By Alan Caruba
There are many things I do not like
about the Environmental Protection Agency, but what angers me most are the lies
that stream forth from it to justify programs that have no basis in fact or
science and which threaten the economy.
Currently, its “Clean Power” plan is
generating its latest and most duplicitous Administer, Gina McCarthy, to go
around saying that it will not be costly, nor cost jobs. “Clean Power” is the
name given to the EPA policy to reduce overall U.S. carbon dioxide (CO2)
emissions by 30% from 2005 levels by 2030. It is requiring each state to cut its
emissions by varying amounts using a baseline established by the
EPA.
Simply said, there is no need whatever
to reduce CO2 emissions. Carbon dioxide is not “a pollutant” as the EPA claims.
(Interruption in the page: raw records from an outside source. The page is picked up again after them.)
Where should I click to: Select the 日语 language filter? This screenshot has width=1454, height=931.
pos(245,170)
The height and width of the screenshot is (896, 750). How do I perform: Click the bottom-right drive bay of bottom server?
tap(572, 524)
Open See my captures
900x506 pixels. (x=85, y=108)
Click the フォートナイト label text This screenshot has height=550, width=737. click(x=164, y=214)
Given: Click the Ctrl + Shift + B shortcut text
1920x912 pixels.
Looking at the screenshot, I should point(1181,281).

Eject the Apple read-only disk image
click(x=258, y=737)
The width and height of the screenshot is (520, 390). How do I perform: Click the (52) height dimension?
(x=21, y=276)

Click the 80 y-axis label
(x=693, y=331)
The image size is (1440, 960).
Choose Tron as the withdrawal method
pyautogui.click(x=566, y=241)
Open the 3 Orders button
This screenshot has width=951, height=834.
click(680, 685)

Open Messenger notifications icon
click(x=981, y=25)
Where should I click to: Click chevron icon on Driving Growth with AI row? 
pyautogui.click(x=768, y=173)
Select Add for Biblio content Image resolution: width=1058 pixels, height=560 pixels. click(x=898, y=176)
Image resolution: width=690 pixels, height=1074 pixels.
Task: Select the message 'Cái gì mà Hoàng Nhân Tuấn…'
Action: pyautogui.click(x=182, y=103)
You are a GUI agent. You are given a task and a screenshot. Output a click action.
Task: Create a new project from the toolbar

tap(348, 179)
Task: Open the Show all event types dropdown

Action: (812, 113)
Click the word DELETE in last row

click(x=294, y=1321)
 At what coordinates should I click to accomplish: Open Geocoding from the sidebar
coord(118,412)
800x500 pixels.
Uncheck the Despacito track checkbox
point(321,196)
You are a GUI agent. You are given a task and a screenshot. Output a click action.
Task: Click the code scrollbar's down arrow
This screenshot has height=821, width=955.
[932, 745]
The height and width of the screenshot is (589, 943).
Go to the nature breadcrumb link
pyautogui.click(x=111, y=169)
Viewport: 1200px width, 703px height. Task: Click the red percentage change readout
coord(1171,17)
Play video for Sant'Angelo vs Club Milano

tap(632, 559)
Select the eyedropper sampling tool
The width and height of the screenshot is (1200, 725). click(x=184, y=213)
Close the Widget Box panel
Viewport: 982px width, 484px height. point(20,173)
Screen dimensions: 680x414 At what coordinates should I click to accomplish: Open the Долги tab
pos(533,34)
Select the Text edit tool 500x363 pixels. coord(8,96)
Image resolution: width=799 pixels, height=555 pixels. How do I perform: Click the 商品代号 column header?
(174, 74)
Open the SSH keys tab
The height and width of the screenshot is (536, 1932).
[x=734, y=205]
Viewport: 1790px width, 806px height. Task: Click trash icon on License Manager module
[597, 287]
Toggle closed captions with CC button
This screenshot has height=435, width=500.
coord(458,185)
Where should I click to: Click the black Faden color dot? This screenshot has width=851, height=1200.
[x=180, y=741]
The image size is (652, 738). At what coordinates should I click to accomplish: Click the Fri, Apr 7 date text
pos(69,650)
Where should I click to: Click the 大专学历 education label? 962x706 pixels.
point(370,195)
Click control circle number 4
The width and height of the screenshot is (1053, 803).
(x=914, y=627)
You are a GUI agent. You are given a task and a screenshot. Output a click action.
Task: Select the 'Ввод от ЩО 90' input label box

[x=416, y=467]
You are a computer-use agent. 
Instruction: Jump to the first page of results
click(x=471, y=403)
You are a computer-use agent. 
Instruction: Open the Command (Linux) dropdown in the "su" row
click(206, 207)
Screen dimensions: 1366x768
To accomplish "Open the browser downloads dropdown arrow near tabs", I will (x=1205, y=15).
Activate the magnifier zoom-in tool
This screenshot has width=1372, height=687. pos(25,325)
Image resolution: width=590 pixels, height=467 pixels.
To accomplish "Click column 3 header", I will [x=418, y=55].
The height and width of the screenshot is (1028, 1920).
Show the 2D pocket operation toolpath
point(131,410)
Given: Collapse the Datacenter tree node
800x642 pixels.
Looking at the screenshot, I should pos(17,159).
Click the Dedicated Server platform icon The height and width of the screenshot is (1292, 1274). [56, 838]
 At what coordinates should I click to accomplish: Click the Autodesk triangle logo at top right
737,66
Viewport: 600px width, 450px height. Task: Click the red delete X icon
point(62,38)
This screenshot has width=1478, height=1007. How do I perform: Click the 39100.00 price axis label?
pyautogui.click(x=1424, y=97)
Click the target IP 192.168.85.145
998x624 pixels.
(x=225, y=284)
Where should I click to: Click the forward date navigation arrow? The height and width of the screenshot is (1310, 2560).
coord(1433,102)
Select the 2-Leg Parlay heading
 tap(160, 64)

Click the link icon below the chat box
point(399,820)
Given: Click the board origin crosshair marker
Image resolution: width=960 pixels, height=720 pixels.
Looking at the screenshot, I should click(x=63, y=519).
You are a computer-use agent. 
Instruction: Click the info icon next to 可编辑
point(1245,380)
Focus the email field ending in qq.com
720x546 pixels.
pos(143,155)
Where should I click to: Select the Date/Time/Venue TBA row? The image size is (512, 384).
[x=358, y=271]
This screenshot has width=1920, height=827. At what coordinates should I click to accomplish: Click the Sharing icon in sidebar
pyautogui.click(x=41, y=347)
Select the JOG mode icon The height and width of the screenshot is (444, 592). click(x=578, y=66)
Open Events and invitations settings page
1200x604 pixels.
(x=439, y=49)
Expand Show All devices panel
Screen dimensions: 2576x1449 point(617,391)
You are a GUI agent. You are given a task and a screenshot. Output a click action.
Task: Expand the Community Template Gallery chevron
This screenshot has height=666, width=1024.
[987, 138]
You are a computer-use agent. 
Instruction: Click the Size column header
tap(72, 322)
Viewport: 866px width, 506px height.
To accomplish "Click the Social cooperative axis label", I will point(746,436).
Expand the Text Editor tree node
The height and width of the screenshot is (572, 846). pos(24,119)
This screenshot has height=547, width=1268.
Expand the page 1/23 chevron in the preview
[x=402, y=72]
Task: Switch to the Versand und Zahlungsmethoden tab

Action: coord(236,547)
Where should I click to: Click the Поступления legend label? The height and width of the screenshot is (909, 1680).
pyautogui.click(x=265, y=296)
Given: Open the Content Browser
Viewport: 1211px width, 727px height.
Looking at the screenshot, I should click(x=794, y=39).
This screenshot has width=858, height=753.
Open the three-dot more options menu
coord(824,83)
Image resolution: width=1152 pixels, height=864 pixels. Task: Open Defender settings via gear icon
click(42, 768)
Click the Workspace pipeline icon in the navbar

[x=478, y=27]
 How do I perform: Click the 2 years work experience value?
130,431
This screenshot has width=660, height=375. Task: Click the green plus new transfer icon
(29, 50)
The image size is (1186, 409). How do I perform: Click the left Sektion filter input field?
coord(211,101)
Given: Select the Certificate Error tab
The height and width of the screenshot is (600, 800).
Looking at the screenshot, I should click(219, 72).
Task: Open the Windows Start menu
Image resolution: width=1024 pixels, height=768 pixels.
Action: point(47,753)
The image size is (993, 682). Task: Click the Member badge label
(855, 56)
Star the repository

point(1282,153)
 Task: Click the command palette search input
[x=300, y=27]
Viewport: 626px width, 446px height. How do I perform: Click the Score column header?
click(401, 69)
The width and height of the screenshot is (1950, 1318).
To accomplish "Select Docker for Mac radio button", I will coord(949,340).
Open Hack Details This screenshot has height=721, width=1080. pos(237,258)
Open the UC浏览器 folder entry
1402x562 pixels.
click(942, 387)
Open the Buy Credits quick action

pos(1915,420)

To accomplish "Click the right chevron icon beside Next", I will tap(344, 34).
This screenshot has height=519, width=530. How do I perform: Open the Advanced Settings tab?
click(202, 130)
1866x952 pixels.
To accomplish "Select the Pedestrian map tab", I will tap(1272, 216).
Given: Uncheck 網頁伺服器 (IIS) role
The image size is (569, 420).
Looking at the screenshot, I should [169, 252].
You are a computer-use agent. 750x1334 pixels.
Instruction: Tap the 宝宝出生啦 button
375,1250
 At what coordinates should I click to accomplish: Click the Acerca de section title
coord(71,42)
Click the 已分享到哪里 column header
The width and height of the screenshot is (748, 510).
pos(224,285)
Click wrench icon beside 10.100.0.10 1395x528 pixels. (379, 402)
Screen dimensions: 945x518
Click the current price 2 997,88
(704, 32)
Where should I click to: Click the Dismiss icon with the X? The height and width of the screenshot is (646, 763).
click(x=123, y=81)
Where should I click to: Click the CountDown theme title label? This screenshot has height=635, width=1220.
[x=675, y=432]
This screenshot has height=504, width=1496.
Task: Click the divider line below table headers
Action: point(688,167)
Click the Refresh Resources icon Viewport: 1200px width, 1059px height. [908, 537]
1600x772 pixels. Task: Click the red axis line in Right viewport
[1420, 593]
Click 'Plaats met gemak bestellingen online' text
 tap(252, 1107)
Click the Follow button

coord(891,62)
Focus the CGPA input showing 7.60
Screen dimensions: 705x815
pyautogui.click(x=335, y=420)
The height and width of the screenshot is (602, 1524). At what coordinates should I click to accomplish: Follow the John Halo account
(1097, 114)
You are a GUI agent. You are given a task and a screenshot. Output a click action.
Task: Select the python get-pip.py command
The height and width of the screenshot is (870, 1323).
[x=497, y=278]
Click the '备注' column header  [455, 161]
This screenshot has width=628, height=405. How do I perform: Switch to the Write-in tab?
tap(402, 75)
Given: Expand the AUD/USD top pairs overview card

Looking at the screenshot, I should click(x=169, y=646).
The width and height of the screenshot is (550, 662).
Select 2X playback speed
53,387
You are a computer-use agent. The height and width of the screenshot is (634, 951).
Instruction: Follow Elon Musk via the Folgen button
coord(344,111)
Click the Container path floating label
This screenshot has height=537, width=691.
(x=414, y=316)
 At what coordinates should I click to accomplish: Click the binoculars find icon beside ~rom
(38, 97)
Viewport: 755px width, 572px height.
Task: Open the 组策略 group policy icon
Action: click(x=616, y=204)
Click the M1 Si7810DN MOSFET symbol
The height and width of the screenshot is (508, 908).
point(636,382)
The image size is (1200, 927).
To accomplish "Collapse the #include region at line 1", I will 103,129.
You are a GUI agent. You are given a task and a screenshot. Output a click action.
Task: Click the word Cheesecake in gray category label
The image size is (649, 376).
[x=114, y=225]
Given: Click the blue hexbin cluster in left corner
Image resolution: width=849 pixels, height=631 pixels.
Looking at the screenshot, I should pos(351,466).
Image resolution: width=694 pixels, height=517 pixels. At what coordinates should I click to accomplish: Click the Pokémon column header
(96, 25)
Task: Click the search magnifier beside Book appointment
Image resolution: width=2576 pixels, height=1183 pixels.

It is, along with oxygen for all living creatures, vital to the growth of all
vegetation. The more CO2 the better crops yields will occur, healthier forests,
and greener lawns. From a purely scientific point of view, it is absurd to
reduce emissions.
Writing in The Wall Street Journal on
April 22, Kenneth
C. Hill, Director of the Tennessee Regulatory Authority, said “Senate
Majority Leader Mitch McConnell (R-KY) set off a firestorm when he advised
states not to comply with the Environmental Protection Agency’s Clean Power
Plan. Yet that advice isn’t as radical as his detractors make it sound. As a
state public utilities commissioner who deals with the effects of federal
regulations on a regular basis, I also recommend that states not
comply.”
Noting its final due date in June,
that refusal would impose a Federal Implementation Plan on states “that risks
even greater harm,” said Hill. “But the problem for the EPA is that the federal
government lacks the legal authority under either the Constitution or the Clean
Air Act to enforce most of the regulation’s ‘building blocks’ without states’
acquiescence.”
As this is being written there is are
two joined cases before the DC Circuit Court of Appeals, State of West Virginia v EPA and Murray Energy v EPA. They are a
challenge to President Obama’s “War on Coal” and the EPA efforts to regulate its
use. Fifteen states, along with select coal companies, have sued for an
“extraordinary whit” to prevent the EPA from promulgating the new carbon
regulations found it the Clean Power plan.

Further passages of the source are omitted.